(Items from a data source)
========

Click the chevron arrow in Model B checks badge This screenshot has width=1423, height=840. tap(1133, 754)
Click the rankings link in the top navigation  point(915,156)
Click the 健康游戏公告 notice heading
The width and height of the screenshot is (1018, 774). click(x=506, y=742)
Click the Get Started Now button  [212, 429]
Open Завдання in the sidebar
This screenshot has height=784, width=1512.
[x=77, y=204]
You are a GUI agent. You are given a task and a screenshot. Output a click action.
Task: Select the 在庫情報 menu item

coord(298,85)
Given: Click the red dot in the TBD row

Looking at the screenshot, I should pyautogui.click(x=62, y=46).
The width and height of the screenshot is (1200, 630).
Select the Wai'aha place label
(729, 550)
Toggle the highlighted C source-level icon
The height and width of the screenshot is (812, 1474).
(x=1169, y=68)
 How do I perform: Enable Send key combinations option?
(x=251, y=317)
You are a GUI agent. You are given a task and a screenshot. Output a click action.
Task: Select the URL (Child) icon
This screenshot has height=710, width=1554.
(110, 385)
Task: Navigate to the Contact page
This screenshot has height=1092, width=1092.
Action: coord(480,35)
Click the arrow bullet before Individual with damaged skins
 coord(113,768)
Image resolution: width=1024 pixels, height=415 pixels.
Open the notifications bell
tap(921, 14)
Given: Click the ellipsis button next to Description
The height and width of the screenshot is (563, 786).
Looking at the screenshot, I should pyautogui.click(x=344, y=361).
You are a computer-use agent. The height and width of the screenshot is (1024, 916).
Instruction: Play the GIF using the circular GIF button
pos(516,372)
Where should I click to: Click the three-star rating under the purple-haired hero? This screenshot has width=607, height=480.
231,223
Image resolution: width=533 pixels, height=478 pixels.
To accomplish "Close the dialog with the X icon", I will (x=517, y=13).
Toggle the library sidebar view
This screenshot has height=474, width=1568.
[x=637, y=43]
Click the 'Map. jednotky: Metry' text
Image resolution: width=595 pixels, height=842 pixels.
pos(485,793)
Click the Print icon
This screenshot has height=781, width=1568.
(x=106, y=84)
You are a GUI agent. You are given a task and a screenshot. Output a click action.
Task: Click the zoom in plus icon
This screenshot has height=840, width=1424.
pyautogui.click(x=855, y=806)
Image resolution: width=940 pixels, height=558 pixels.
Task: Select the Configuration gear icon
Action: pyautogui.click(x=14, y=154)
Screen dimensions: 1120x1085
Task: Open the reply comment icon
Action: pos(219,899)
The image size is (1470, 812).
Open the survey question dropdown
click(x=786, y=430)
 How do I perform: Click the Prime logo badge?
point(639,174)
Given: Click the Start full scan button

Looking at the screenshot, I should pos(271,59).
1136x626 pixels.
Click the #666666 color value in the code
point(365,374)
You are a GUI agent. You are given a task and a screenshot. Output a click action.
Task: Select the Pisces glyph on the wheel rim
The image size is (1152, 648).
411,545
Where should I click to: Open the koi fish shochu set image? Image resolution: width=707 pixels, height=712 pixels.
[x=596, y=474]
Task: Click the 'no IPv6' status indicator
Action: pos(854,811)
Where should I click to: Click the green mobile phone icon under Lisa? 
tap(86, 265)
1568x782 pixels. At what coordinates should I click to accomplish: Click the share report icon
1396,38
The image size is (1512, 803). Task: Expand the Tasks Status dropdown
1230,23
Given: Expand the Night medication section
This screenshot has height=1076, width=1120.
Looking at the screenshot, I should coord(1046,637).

========

§ WORK TO BE COMPLETED: Can you convert the items, starting with the line that contains "Open Завдання in the sidebar" and going on through the line that contains "(x=251, y=317)", into a Markdown table with the columns Row and Line? Number each row, and leave out any blank lines.

§ OUTPUT FOR THIS TASK:
| Row | Line |
|---|---|
| 1 | Open Завдання in the sidebar |
| 2 | This screenshot has height=784, width=1512. |
| 3 | [x=77, y=204] |
| 4 | You are a GUI agent. You are given a task and a screenshot. Output a click action. |
| 5 | Task: Select the 在庫情報 menu item |
| 6 | coord(298,85) |
| 7 | Given: Click the red dot in the TBD row |
| 8 | Looking at the screenshot, I should pyautogui.click(x=62, y=46). |
| 9 | The width and height of the screenshot is (1200, 630). |
| 10 | Select the Wai'aha place label |
| 11 | (729, 550) |
| 12 | Toggle the highlighted C source-level icon |
| 13 | The height and width of the screenshot is (812, 1474). |
| 14 | (x=1169, y=68) |
| 15 |  How do I perform: Enable Send key combinations option? |
| 16 | (x=251, y=317) |